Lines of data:
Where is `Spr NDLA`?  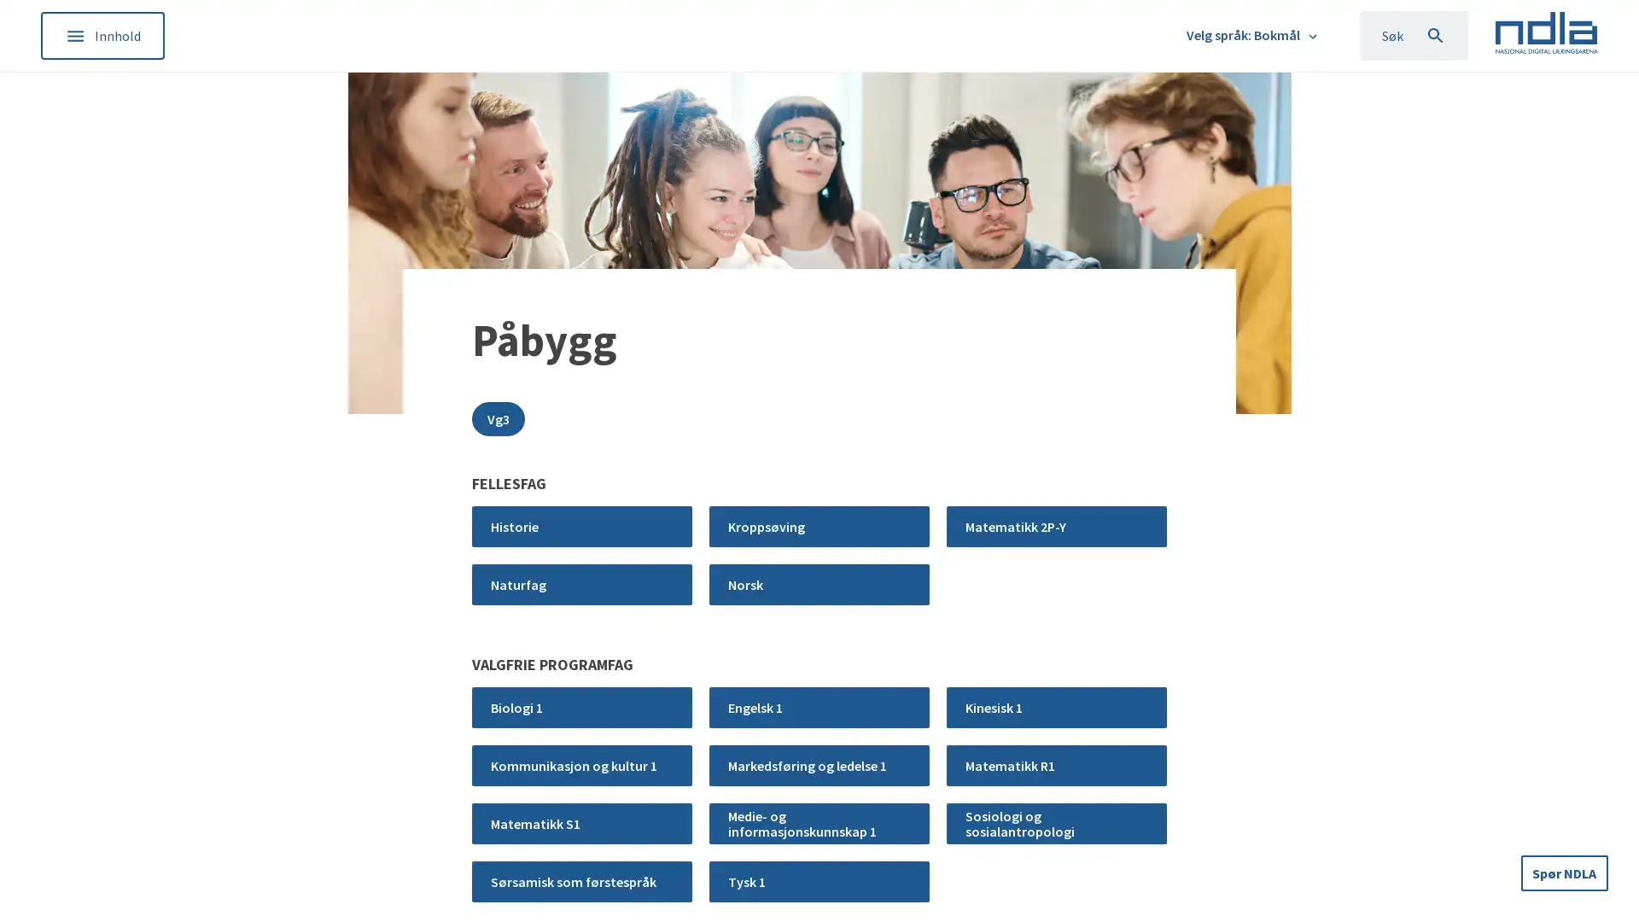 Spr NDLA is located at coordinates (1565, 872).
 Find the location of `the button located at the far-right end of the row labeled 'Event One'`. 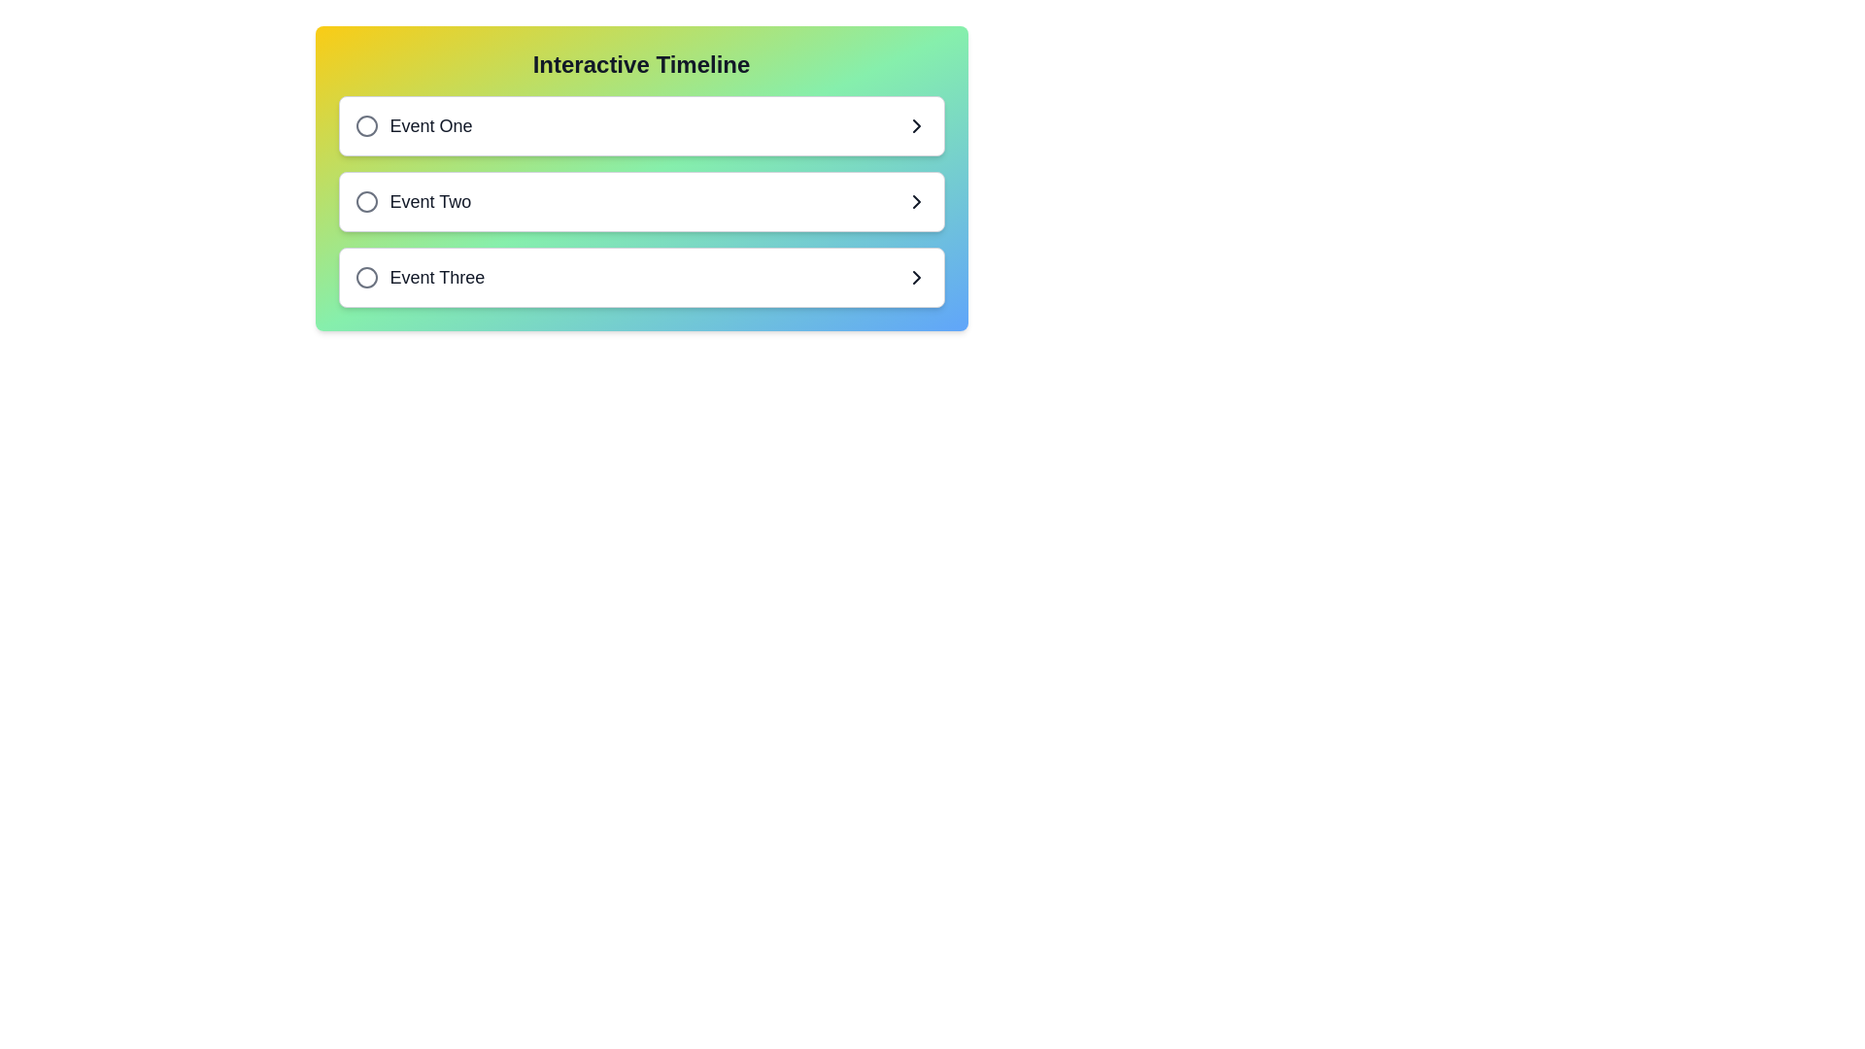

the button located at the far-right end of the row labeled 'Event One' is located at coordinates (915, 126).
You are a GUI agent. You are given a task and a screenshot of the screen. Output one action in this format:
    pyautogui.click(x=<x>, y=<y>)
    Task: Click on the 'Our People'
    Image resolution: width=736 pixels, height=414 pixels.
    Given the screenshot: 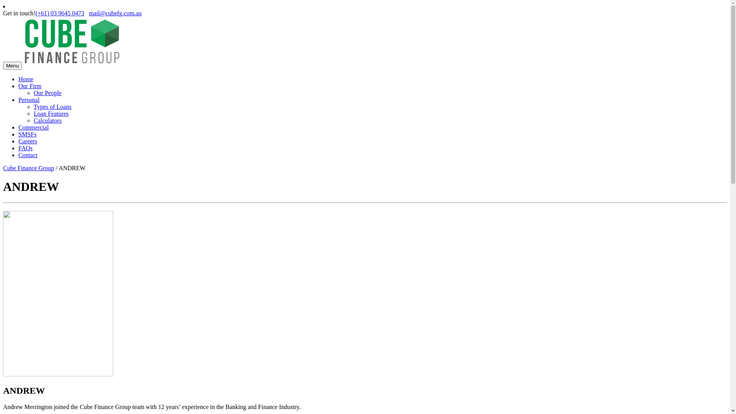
* * *
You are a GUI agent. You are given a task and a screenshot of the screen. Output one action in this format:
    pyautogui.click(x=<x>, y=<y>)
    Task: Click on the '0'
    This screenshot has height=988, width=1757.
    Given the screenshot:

Do this:
Gather each line in the listing above that contains the string "height".

Expected answer:
    Image resolution: width=736 pixels, height=414 pixels.
    This screenshot has height=988, width=1757.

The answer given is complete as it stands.